“İyilik, gönlü huzura kavuşturan ve içe sinen şeydir; kötülük ise, insanlar sana fetva verseler (onaylasalar) bile, gönlü(nü) huzursuz eden ve iç(in)de bir kuşku bırakan şeydir.” (Dârimî, Büyû’, 2) buyurur, her hususta bizlere rehber olan Sevgili Peygamberimiz (sas). Peki, iyiliği kendine düstur edinmiş ve “İyi insan” sıfatını yüklenmiş bir insanın özellikleri nelerdir?

Samimidir iyi insan.

Toplumda “içi dışı bir” şeklinde nitelendirilenler samimi insanlardır. Bu özelliği kendisinde barındıranların gönlündeki samimiyet davranışlarına yansımıştır. Ailesiyle, akrabalarıyla, arkadaş, dost ve tanıdıklarıyla aslında yolu kesişen herkesle samimiyet dolu bir iletişim kurabilenlerdir. Hayat yolculuğunda onların en yakın yoldaşı samimi niyetidir:

“Allah, ancak samimiyetle ve sadece kendi rızası gözetilerek yapılan ameli kabul eder.” (Nesâî, Cihâd, 24.)

Gayretli ve istikrarlıdır.

Allah’ın adaletine güvenenlerdir bu özellikleri kendilerinde barındıranlar. Bu dünyada adaletin tesis edilemediği zamanlarda da “Üzerime düşen nedir?” düşüncesiyle topluma faydalı olmak için çalışmaya ve üretmeye devam edenlerdir. Emeklerinin boşa gitmeyeceğine, karşılığının eksiksiz olarak kendilerine verileceğine inananlardır:

“Gerçek şu ki, iman edip iyi işler yapanlara gelince, elbette biz iyi iş yapanların ecrini zayi etmeyiz.” (Kehf, 18/30)

Pes etmez iyi insan, etmemelidir!

Zorluklar ya da engeller karşısında pes etmeyip yola devam edenlerdir onlar. Geçirdiği şubatları unutmadan hayallerini nice baharlar için kuranlardır. Yaşadığı mağduriyetleri yok saymayan, yok saydırmayan ama “mağdur” halde kalmayı da kabul etmeyenlerdir. Bulunduğu hali daha iyi hale getirmek için asla pes etmeden gayrete devam edenlerdir. Peygamberimizin ifadesiyle “canlılığını, diriliğini koruyan hurma ağacı gibi olan”, yaratılış gayesini unutmayanlardır. Hedefine henüz ulaşamasa da sürece odaklanan, en güzel mükafatı Rahim olan Allah’tan bekleyendir:

“Sabret! Çünkü, Allah iyilik edenlerin mükâfatını zayi etmez.” (Hûd, 11/115)

Kavli leyyin sahibidir.

**Veri kümesi alıntısı**

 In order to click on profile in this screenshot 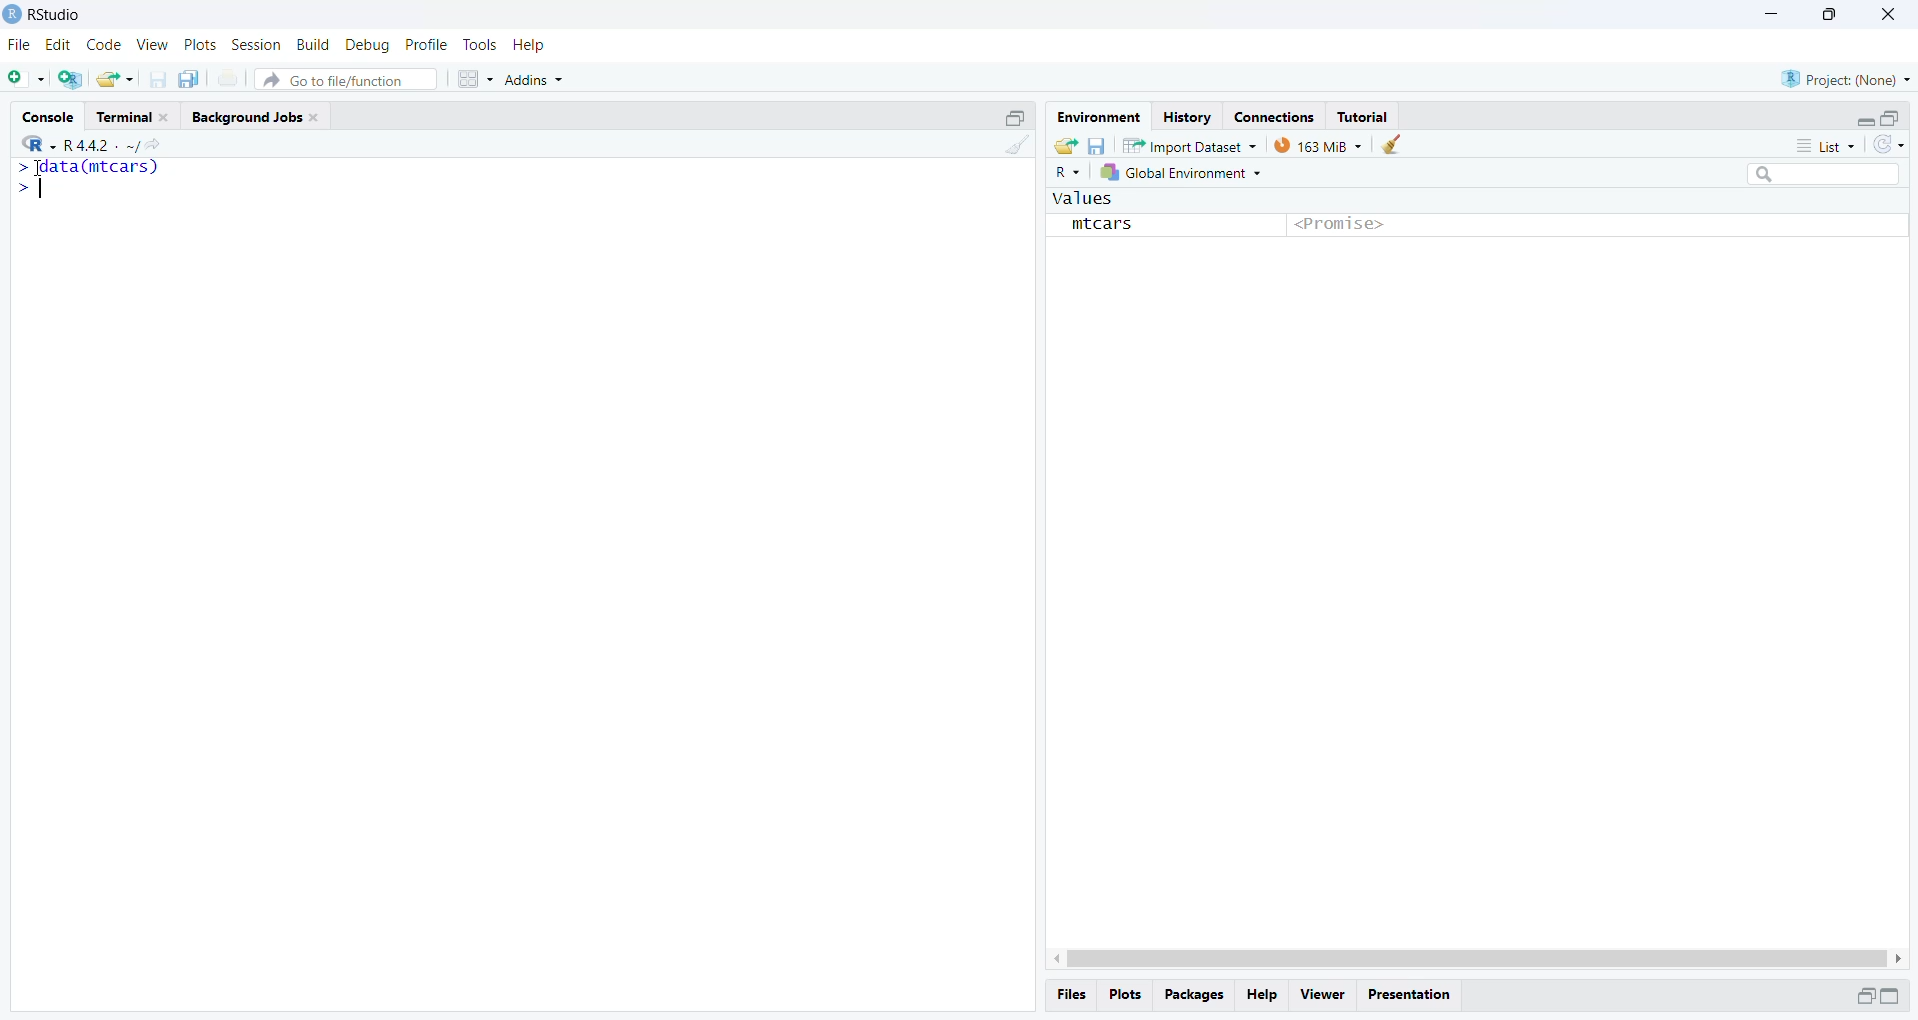, I will do `click(427, 44)`.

**Görev tanımı**
İyi insan metninde “Allah’ın adaletine güvenenlerdir” sözlerini içeren yerle başlayıp “iyi insan, etmemelidir!” ile biten kısmı lütfen harfi harfine yinele. Bu işte materyale gerek yoktur.

**Nihai sonuç**
Allah’ın adaletine güvenenlerdir bu özellikleri kendilerinde barındıranlar. Bu dünyada adaletin tesis edilemediği zamanlarda da “Üzerime düşen nedir?” düşüncesiyle topluma faydalı olmak için çalışmaya ve üretmeye devam edenlerdir. Emeklerinin boşa gitmeyeceğine, karşılığının eksiksiz olarak kendilerine verileceğine inananlardır:

“Gerçek şu ki, iman edip iyi işler yapanlara gelince, elbette biz iyi iş yapanların ecrini zayi etmeyiz.” (Kehf, 18/30)

Pes etmez iyi insan, etmemelidir!